What you will do:
Filter the lines below, keeping every one that contains the string "Open". Only matches with the same capitalization count.

++++ Records provided ++++

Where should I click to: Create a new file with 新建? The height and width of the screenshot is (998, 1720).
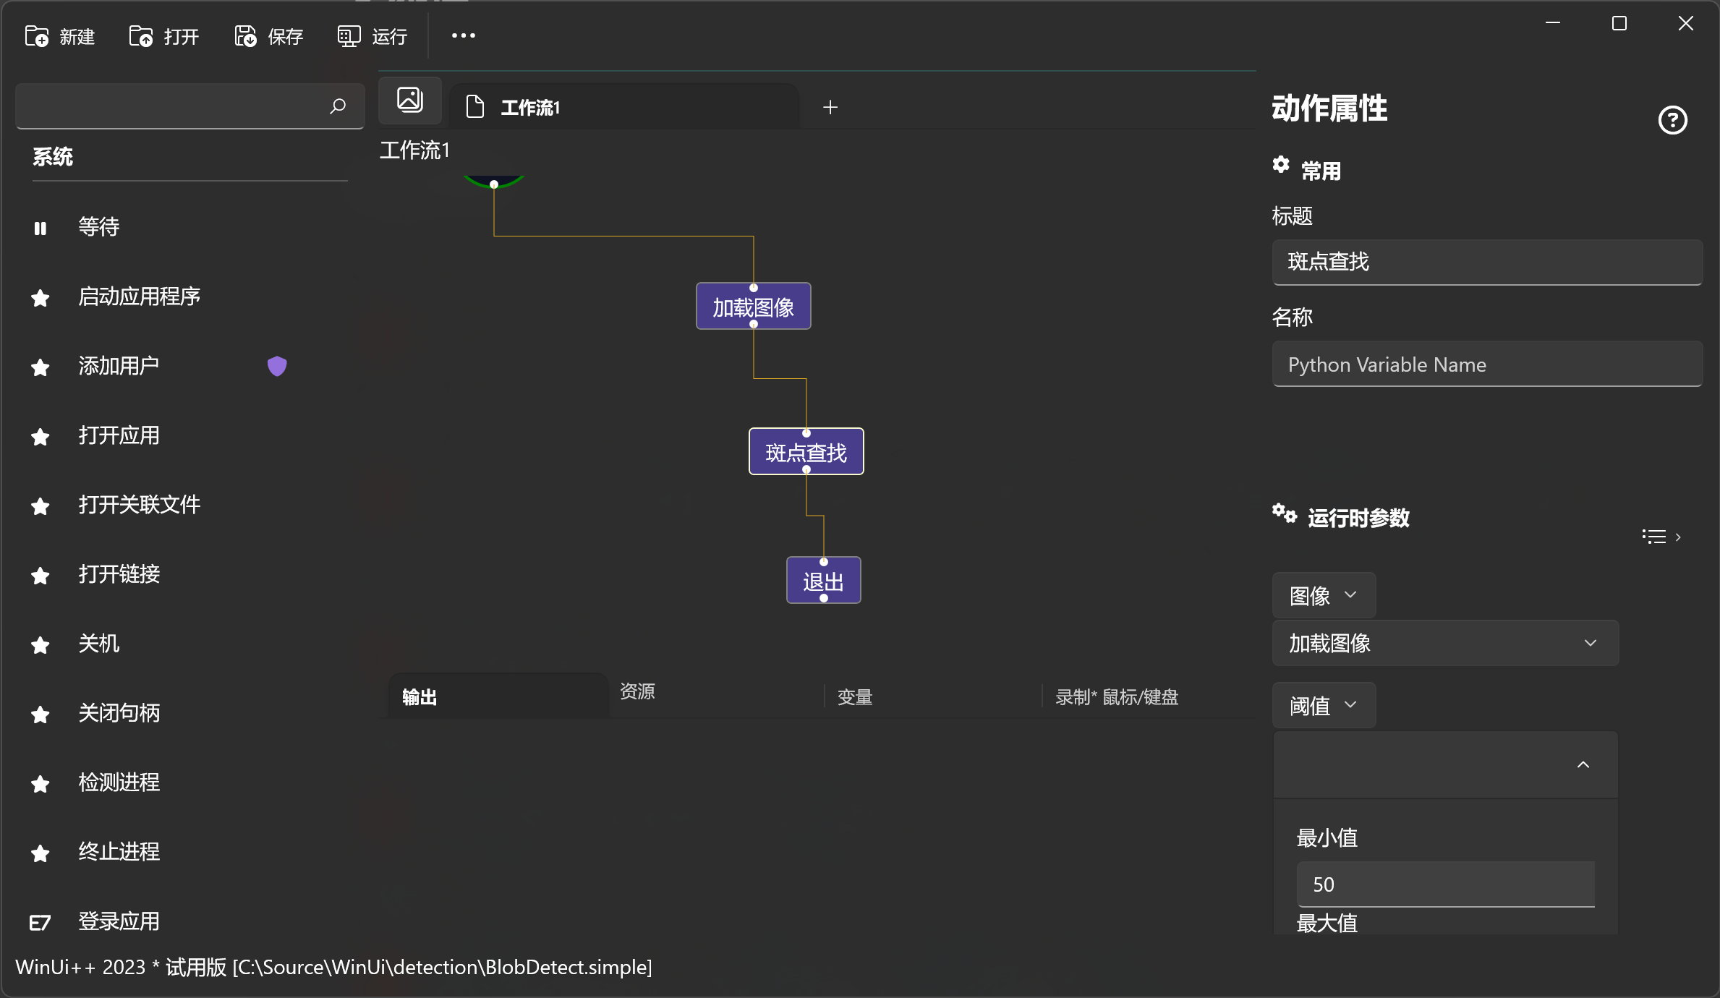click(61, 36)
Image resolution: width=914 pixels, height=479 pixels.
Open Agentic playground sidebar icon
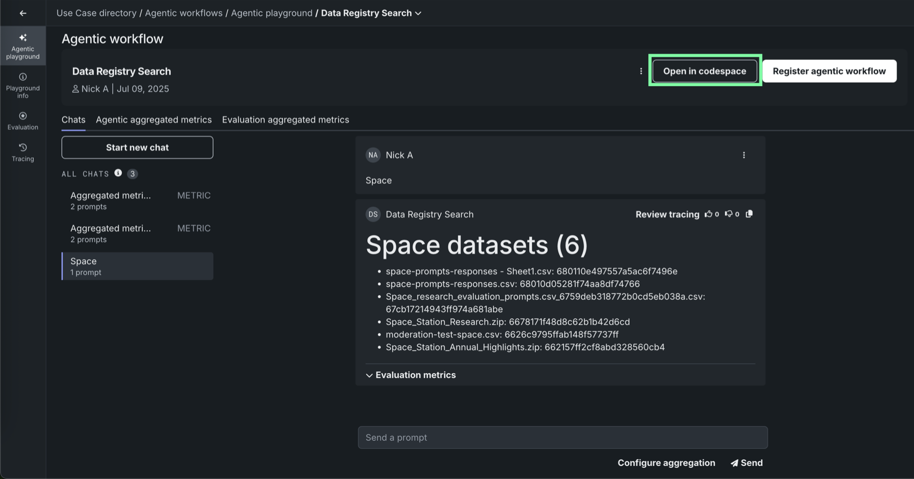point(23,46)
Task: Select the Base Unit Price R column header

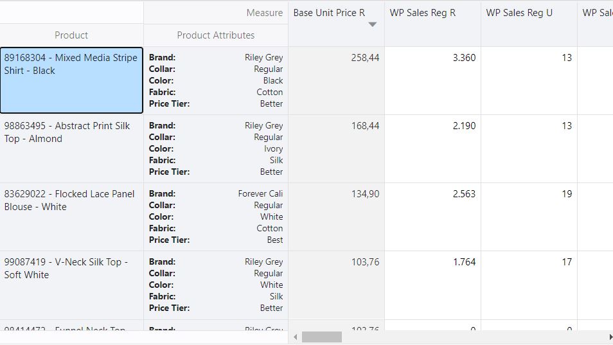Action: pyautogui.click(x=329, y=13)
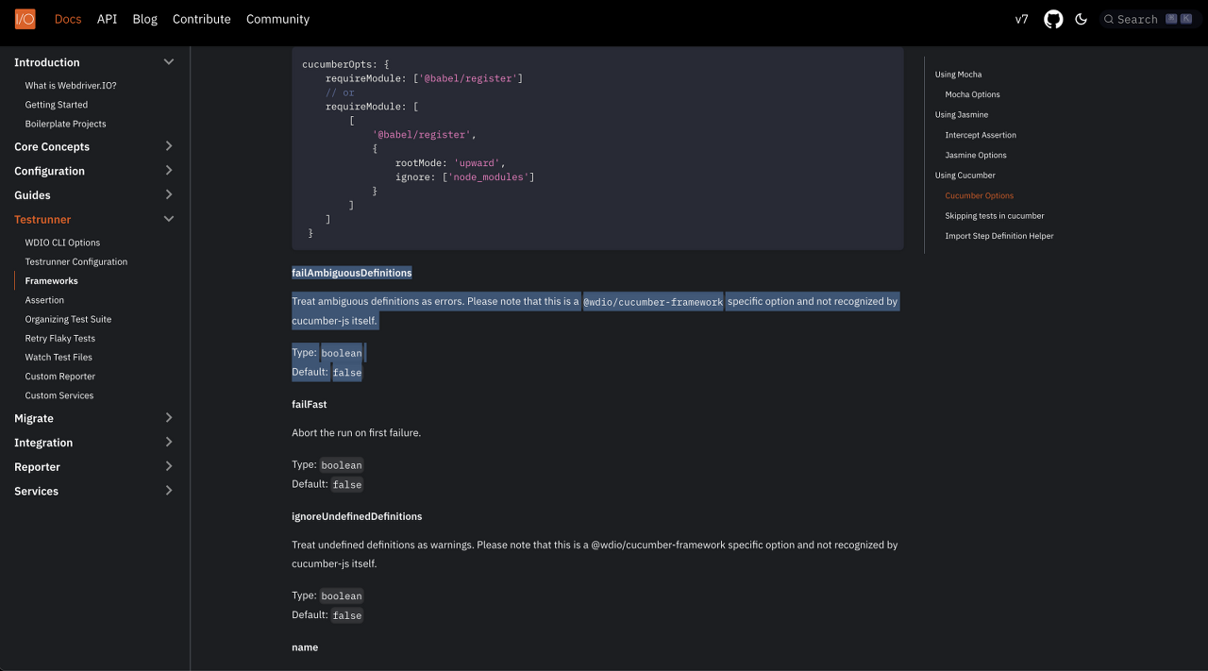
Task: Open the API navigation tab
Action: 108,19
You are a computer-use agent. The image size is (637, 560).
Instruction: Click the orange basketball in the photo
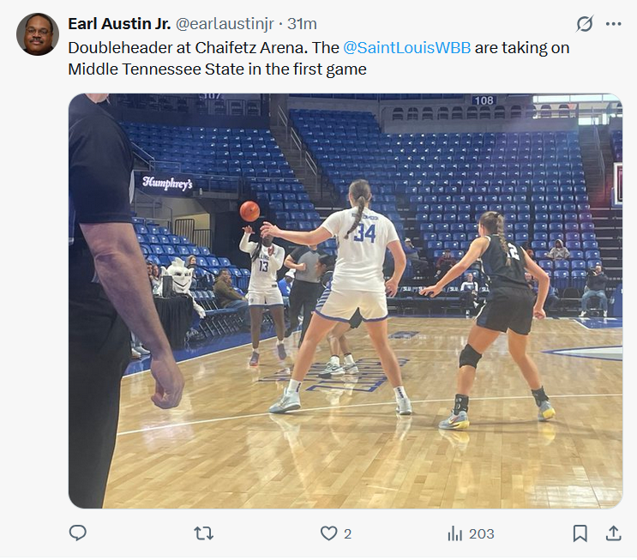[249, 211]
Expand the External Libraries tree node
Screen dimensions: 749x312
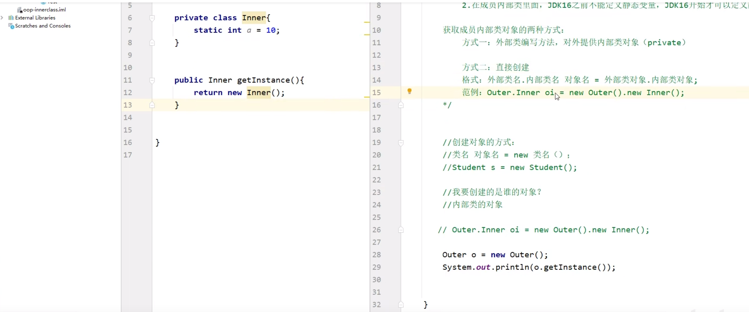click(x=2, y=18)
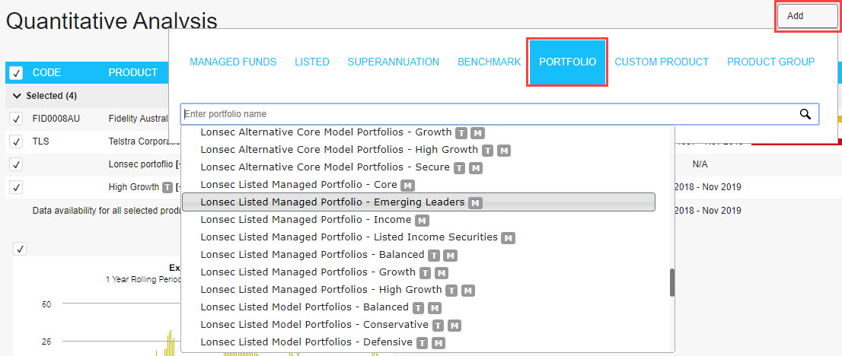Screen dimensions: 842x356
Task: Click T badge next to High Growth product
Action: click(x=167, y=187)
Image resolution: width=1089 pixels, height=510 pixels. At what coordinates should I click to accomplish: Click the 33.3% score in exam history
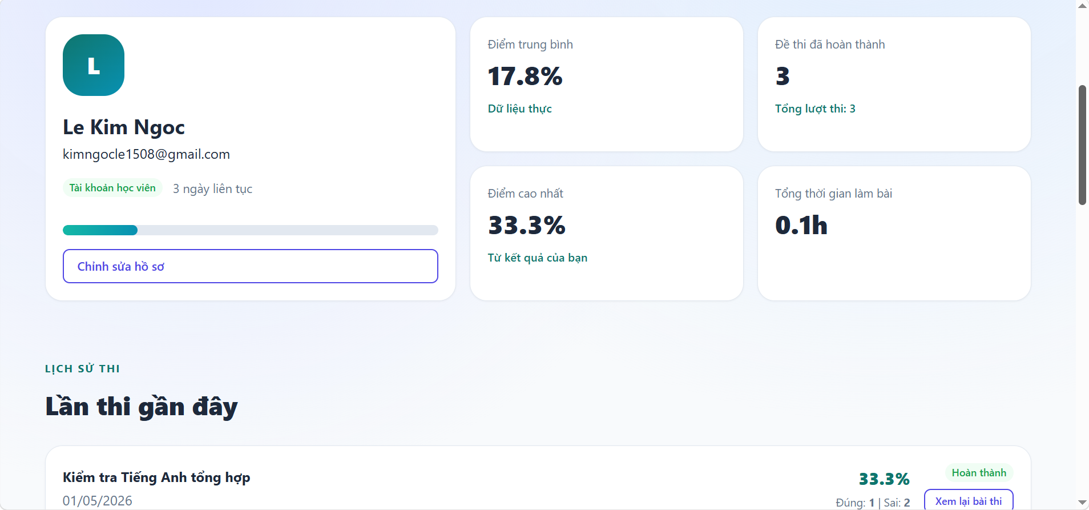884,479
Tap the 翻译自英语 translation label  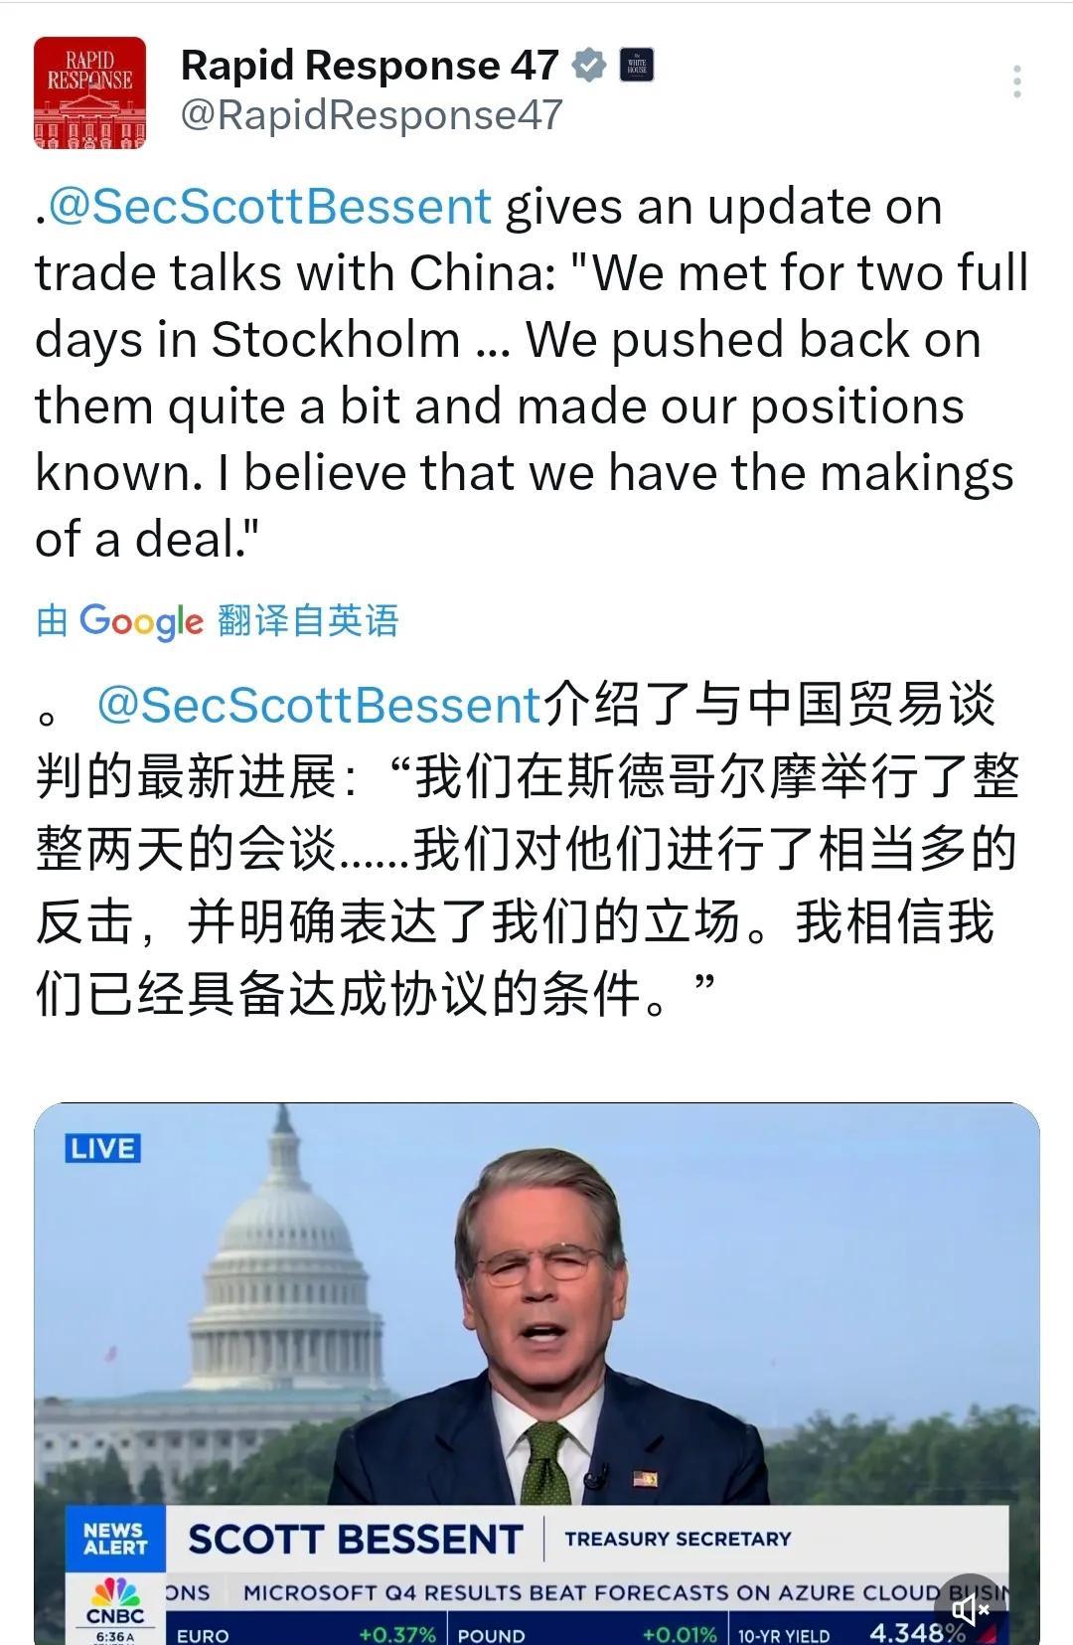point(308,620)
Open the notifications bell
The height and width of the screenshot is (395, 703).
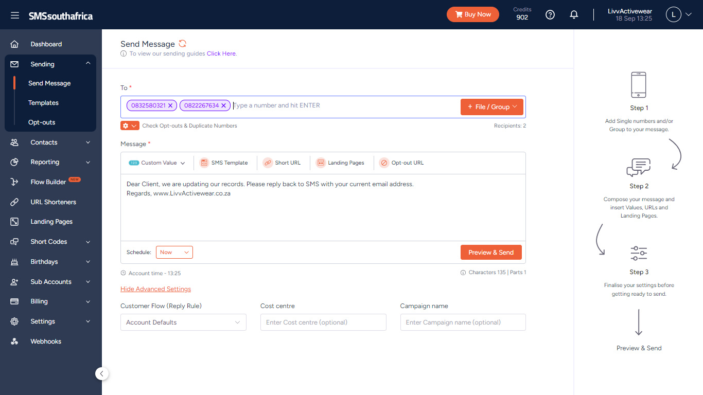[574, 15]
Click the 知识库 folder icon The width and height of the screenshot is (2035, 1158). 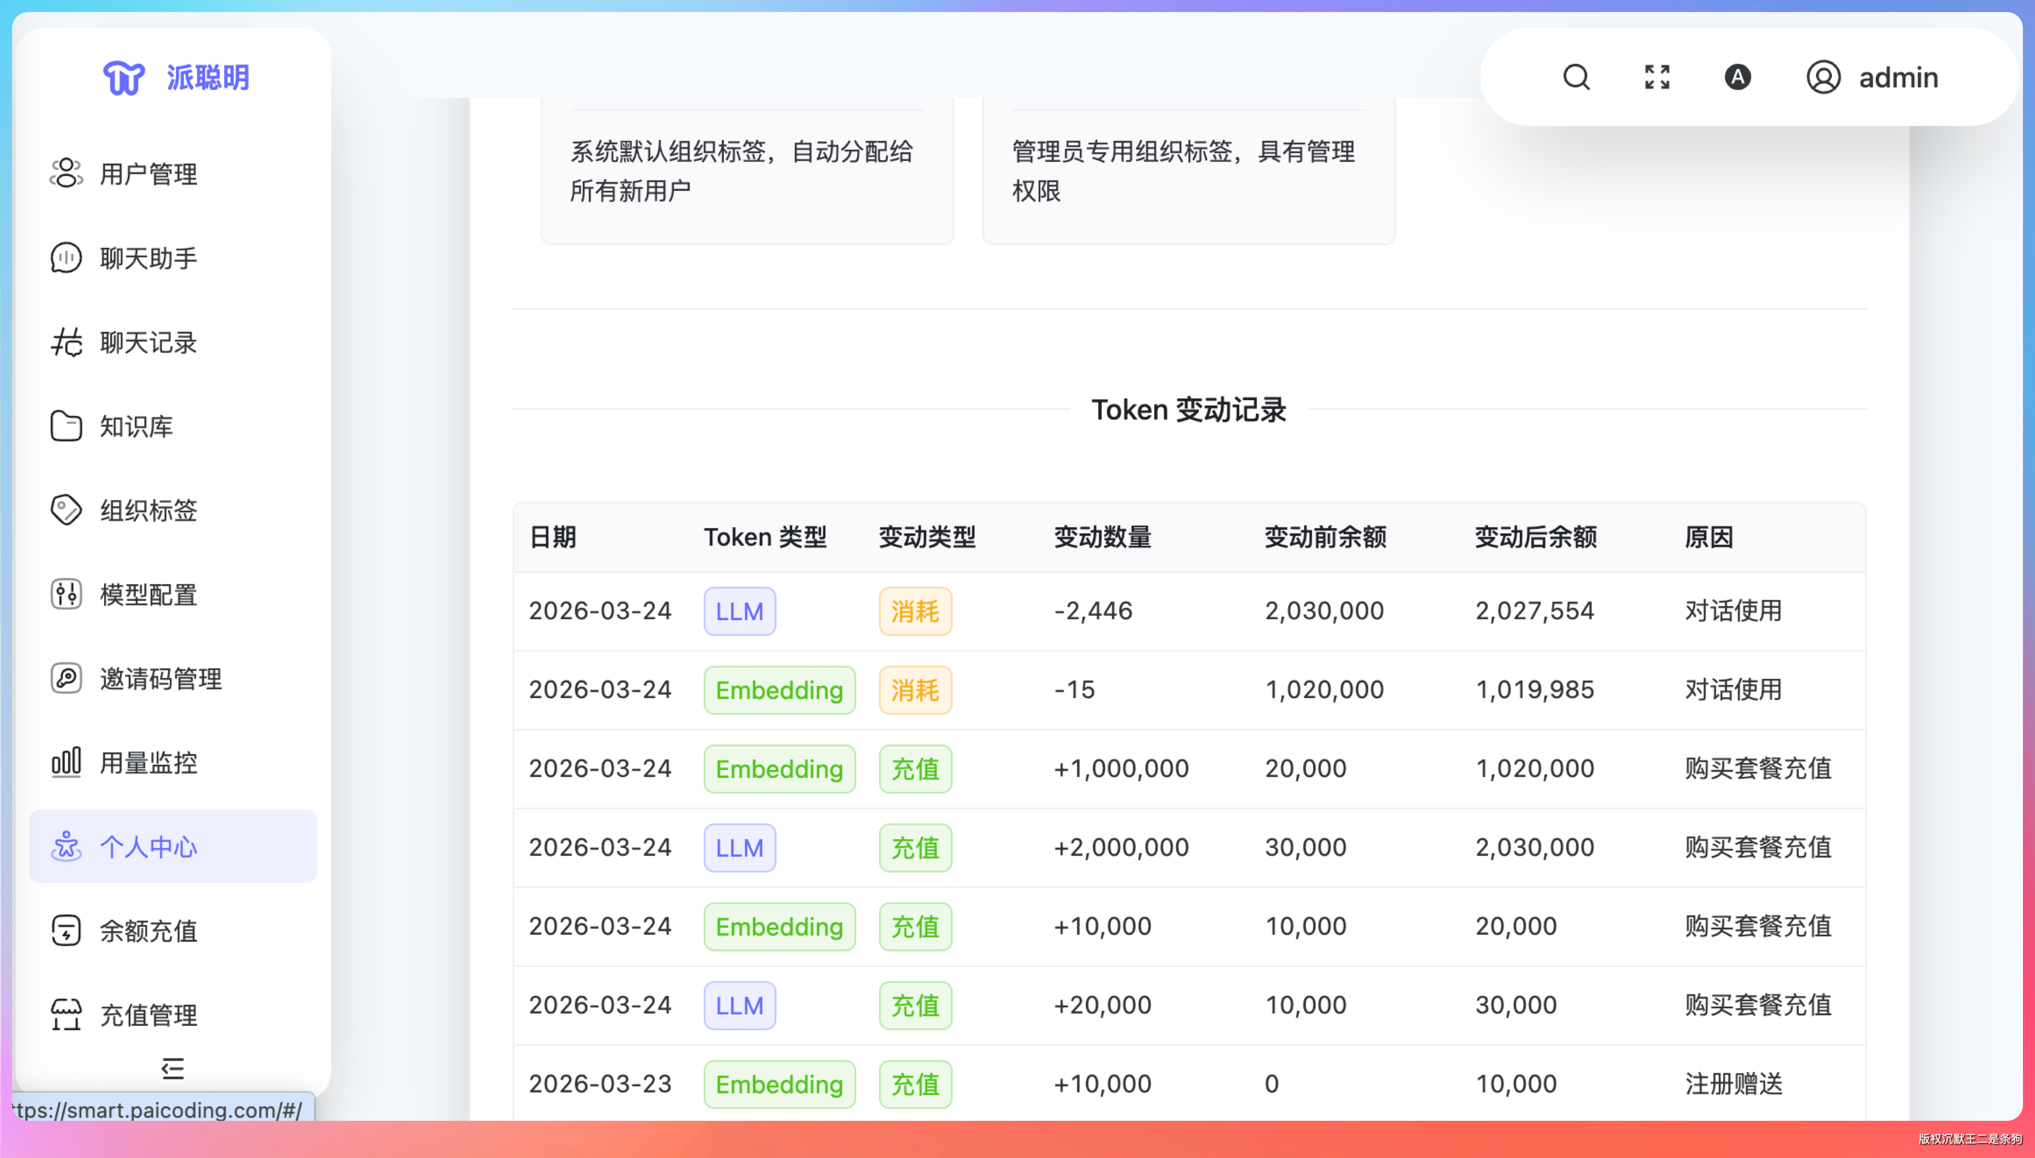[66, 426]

++++

Solution for this task:
Open Agentic playground sidebar icon
Task: Open the API navigation tab
Open the notifications bell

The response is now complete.